Eric Turquin, «l'oeil» qui reconnait un Caravage ou un Cimabue

  • Eric Turquin parle de "connaisseurship", ce flair qu'il montrait devant la densité du rouge d'une tenture sur le tableau de Judith et Holopherne, en s'exclamant : "ce rouge, il ne peut être que du Caravage!"
  • Comme la musique: quand vous savez comment elle est composée, vous la comprenez", dit ce mélomane

PARIS : Le regard tranchant mais l'air timide et amusé, l'expert des maîtres anciens Eric Turquin est "l'oeil" reconnu par toutes les maisons de ventes françaises pour découvrir les dernières oeuvres disparues des grands peintres, de Caravage à Poussin.

"C'est un des rares métiers où l'on s'améliore en vieillissant! Mais pas un métier d'intelligent. Plutôt un métier de mémoire et de sensibilité", observe cet homme de 68 ans de petite taille, formé au métier chez Drouot puis chez Sotheby's à Londres.

Tiré à quatre épingles, avec quelque chose d'un gentleman britannique, Eric Turquin juge l'entraînement de la mémoire la condition sine qua non de ce métier de précision. "Quand je prends trois semaines de vacances sans voir de tableaux, note-t-il, je suis malheureux. Et c'est comme un joueur de ping pong, ça réagit moins vite!".

Il revendique la sensibilité qui n'est pas le fort de tous les experts, assure-t-il, et qui implique la curiosité historique. L'iconographie le passionne: "ça force à s'intéresser à l'histoire, la mythologie, la religion. Peut-on comprendre Caravage si on ne le voit pas comme protagoniste de la Contre-Réforme?", interroge-t-il.

Hors confinement, viennent à son cabinet de la rue Sainte-Anne à Paris maisons de ventes, assureurs, notaires, restaurateurs, antiquaires, galeristes, brocanteurs, qui lui amènent des tableaux. Il a découvert ainsi des oeuvres rarissimes de Cimabue, Caravage, Ribeira, Gentileschi, Boucher... L'une de ses fiertés est la découverte en 1997 de la "Sainte Françoise Romaine" de Nicolas Poussin, aujourd'hui au Louvre. 

Les mêmes professionnels continuent à le consulter depuis leur écran, y compris des Etats-Unis: "on travaille à plein volume, j'ai même dû embaucher quelqu'un!"

"Collectionnite"

"La Madeleine pénitente", tableau de Salai, élève de Léonard de Vinci, passé par son cabinet, a été vendu mercredi pour 1,7 million d'euros chez Artcurial.

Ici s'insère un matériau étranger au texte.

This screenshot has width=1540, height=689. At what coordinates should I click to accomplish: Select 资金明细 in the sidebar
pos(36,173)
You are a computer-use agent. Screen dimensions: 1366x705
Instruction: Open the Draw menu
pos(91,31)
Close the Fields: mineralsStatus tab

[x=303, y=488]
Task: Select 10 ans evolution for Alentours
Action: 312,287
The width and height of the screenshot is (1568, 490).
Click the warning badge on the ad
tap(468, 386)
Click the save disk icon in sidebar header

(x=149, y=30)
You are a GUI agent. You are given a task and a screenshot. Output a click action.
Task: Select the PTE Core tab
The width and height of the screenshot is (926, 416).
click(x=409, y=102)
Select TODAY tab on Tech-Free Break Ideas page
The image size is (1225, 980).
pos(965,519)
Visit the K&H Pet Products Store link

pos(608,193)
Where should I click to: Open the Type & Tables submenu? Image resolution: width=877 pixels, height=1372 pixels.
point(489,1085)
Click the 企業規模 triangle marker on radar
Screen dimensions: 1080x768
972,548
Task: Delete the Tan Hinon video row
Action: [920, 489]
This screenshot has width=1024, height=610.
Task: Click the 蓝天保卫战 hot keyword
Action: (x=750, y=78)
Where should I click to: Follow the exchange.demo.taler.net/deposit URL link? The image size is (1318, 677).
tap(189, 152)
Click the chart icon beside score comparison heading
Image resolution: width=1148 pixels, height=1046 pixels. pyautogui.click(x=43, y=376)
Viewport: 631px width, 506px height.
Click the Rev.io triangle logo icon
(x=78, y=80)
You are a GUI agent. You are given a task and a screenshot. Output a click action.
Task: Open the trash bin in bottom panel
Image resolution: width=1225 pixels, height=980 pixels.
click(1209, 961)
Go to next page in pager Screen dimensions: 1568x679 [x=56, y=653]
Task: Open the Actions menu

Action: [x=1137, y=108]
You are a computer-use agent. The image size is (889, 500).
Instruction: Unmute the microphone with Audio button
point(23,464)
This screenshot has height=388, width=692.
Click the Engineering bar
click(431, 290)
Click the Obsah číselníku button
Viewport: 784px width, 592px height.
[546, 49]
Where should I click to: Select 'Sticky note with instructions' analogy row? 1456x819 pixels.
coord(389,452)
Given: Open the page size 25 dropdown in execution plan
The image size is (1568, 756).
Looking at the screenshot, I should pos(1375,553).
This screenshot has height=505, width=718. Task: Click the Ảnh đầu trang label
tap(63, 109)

L'attribution à Caravage du tableau trouvé dans un grenier de Toulouse, "Judith décapitant Holopherne", contestée durant plusieurs années par certains experts italiens, avant d'être vendu à un collectionneur américain en 2019, a fait couler beaucoup d'encre mais a accru sa notoriété.

"Dès que c'est Caravage ou Vinci, tout devient irrationnel. A cause du prix, du battage médiatique", s'irrite-t-il.

Dès ses 15 ans, l'expert dit avoir eu "la collectionnite, pour l'argenterie, la porcelaine". A l'Ecole du Louvre, Turquin étudiera l'art contemporain. Mais depuis "j'en ai décroché", admet-il, "je me suis arrêté à 1960" dans l'art.

Ses débuts ont été "très difficiles, surtout ce premier stage, en 1975, mal rémunéré". "J'ai été obligé de vendre la collection de timbres de mon arrière grand-mère pour payer mes dernières années d'études".

"Il m'a fallu quinze ans pour devenir expert. Plus nous avançons dans notre métier, plus nous percevons que nous savons très peu. L'histoire de l'art a très peu de documents. Contrairement à notre réputation d'establishment, notre profession, c'est l'humilité en permanence".

"Connaisseurship"

Eric Turquin parle de "connaisseurship", ce flair qu'il montrait devant la densité du rouge d'une tenture sur le tableau de Judith et Holopherne, en s'exclamant : "ce rouge, il ne peut être que du Caravage!".

Chaque peintre, explique Eric Turquin, a "une écriture" que seul l'oeil expérimenté reconnait. 

"Il nous faut voir beaucoup de tableaux, des milliers: c'est mécanique: la mémoire se travaille. Plus vous en voyez, plus vous faites des liens. Soudain, il y a cette petite sonnette qui résonne: ça rappelle..."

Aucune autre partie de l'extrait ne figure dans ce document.